=== Documento fuente ===

A través de esa y otras disposiciones, el anteproyecto pretende con la ciencia política lo mismo que anteriormente se ha pretendido con el periodismo: limitar su práctica a un grupo de personas sujetas al control estatal mediante la exigencia de odiosas “idoneidades” expedidas por supuestos “expertos” en la materia, en asocio de funcionarios de origen partidista. Así lo dictamina el artículo 6 del anteproyecto, que establece una “junta técnica de politología” compuesta por el ministro de Trabajo y dos profesores de la Universidad de Panamá, a cuyo cargo estará la expedición de dichas “idoneidades”, evidentemente, con criterios sectarios y autocráticos.
Quien no cuente con autorización de esta junta no podría ejercer, entre otras actividades, la asesoría política o la enseñanza o capacitación “en centros de educación superior, instituciones públicas y privadas” (Art. 2). Semejante propuesta, propia de dictaduras, recuerda las imposiciones del régimen militar a través de sus “leyes mordaza” que cercenaban la libre expresión del pensamiento (además de otros derechos).
El efecto deseado, antaño como ahora, es restringir aún más el ámbito de la libertad individual y reducir los espacios disponibles para que los ciudadanos se pronuncien, señalen y censuren los desaciertos del gobierno y la sociedad política.

=== Datos proporcionados ===

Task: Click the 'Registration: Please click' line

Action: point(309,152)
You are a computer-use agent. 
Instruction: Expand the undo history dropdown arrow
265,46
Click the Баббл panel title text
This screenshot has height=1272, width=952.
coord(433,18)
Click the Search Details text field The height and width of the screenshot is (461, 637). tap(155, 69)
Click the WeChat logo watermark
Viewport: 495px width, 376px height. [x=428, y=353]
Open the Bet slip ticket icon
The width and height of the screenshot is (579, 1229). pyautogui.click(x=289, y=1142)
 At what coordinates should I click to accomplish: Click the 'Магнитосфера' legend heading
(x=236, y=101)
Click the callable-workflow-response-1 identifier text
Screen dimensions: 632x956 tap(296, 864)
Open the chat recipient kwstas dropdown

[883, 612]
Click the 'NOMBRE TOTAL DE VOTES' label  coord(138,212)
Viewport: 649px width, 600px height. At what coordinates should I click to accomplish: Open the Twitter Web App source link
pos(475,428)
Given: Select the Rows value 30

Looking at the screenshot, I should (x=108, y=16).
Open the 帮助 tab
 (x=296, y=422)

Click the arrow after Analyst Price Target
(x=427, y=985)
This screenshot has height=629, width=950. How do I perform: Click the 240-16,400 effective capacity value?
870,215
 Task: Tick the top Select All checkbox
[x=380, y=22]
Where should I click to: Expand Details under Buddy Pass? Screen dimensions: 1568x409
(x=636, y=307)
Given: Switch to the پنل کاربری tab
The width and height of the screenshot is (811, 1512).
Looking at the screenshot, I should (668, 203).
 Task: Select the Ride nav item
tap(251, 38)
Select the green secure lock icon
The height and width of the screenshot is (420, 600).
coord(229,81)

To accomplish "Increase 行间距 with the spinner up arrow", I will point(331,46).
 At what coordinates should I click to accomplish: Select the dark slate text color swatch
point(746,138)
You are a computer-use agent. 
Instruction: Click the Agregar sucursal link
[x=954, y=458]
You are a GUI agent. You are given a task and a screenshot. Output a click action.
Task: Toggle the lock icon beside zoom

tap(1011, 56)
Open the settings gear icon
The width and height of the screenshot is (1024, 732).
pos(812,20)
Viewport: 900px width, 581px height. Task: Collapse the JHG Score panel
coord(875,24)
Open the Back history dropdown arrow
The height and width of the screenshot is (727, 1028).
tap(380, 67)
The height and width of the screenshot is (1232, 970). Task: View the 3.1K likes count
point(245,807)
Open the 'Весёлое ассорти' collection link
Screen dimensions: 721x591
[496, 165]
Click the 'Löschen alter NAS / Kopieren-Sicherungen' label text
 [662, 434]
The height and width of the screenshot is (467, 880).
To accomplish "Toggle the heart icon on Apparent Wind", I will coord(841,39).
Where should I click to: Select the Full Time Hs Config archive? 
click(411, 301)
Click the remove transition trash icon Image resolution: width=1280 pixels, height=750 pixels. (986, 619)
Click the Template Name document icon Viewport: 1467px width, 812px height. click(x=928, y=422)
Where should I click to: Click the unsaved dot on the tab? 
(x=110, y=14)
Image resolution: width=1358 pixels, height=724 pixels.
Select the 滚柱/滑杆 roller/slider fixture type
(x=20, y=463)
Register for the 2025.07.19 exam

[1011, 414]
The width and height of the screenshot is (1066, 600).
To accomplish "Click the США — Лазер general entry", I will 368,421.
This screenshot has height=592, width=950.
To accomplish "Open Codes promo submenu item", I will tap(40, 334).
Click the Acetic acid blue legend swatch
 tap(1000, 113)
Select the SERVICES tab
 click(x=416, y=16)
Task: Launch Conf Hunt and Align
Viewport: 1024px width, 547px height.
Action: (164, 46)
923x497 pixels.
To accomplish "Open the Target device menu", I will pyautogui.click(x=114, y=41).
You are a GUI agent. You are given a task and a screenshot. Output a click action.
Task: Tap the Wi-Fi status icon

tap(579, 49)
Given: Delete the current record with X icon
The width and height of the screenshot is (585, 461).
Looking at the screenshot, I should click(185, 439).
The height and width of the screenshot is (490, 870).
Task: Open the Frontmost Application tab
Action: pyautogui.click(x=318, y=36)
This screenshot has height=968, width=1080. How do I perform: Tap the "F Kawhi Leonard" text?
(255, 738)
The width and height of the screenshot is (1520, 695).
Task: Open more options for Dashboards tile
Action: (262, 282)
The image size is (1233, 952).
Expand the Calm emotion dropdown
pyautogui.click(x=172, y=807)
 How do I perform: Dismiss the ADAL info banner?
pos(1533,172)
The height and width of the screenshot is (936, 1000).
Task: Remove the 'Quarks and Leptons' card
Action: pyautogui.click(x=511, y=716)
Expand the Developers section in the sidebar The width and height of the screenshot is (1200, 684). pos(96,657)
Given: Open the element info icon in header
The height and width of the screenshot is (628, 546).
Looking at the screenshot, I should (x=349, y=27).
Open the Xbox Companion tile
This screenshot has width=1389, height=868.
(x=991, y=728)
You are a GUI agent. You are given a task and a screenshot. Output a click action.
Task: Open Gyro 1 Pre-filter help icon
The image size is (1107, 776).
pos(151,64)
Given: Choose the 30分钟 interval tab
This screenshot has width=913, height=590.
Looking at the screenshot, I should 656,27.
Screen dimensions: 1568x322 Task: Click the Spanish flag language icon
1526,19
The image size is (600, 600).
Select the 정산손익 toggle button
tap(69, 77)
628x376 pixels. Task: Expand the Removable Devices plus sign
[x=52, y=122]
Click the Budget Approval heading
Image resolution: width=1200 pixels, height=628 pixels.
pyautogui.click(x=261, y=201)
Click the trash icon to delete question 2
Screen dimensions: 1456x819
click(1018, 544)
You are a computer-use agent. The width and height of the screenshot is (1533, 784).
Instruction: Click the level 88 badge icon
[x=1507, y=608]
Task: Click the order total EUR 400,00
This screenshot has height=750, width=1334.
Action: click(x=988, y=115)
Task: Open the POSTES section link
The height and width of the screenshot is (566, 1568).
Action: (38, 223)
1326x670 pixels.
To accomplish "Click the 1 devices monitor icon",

===

Preguntas>
• 1. Devuelve sin cambios el fragmento del documento fuente que comienza en "A través de esa" y termina en "sectarios y autocráticos.".
• 2. Resume el documento fuente en dos oraciones.

Soluciones>
• 1.
A través de esa y otras disposiciones, el anteproyecto pretende con la ciencia política lo mismo que anteriormente se ha pretendido con el periodismo: limitar su práctica a un grupo de personas sujetas al control estatal mediante la exigencia de odiosas “idoneidades” expedidas por supuestos “expertos” en la materia, en asocio de funcionarios de origen partidista. Así lo dictamina el artículo 6 del anteproyecto, que establece una “junta técnica de politología” compuesta por el ministro de Trabajo y dos profesores de la Universidad de Panamá, a cuyo cargo estará la expedición de dichas “idoneidades”, evidentemente, con criterios sectarios y autocráticos.

• 2. El anteproyecto pretende limitar la práctica de la ciencia política, como antes se pretendió con el periodismo, exigiendo “idoneidades” expedidas por una junta técnica compuesta por el ministro de Trabajo y dos profesores de la Universidad de Panamá, sin cuya autorización no podrían ejercerse actividades como la asesoría política o la enseñanza. La propuesta recuerda las “leyes mordaza” del régimen militar y busca restringir la libertad individual y reducir los espacios para que los ciudadanos censuren los desaciertos del gobierno y la sociedad política.